## Start Source

The Huntsman: Winter's War
The story of Snow White, The Huntsman and The Evil Queen (plus one) continues.
This is a prequel and a sequel but not so much about Snow White as it is about The Huntsman (we now know his name is Eric) and how he ended up in the forest saving Snow White.
Now if you read me regularly, you know that there are four things I rant about when it comes to movies:
1. Obnoxiously precocious child actors
2. Unfunny comedies
3. American remakes of perfectly good foreign language films
4. And sequels.
Let me rant about #4 a bit and also let me add prequels and long expository narration to that list. All three are in evidence in this film.
Sequels are almost always awful. The minds of the "money men and women" in films appears to be, gee, we never thought that little movie would do so well with that slight premise and low budget, but hey, it did, so let's make another one and really milk the hell out of it. "My Big Fat Greek Wedding 2" is a perfect example (and trust me, it was awful). So you can bet that going into this one, I had my doubts.
As for prequels, haven't really made up my mind about those yet but they definitely have the potential to fall into the sequel trap, but as for expository narration that tells the story rather than showing it, I have made up my mind. I hate it. Remember that old saying, "A picture is worth a thousand words?" Well, that's how I feel about expository narration in films. A film is all about pictures. SHOW me, don't TELL me.

## End Source
## Start Recorded data

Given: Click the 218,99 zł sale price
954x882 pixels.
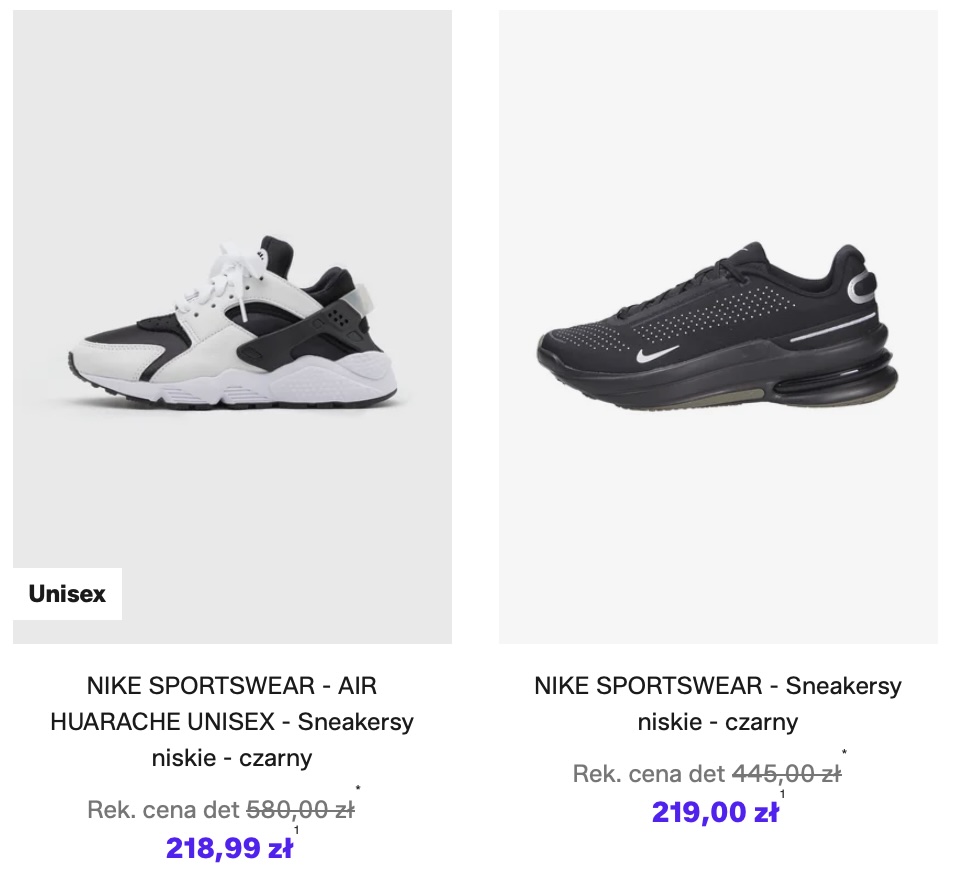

## End Recorded data

> **Given problem**
Which film does the film review name as a perfect example of an awful sequel? The data has no connection to the film review.

> **Correct response**
"My Big Fat Greek Wedding 2"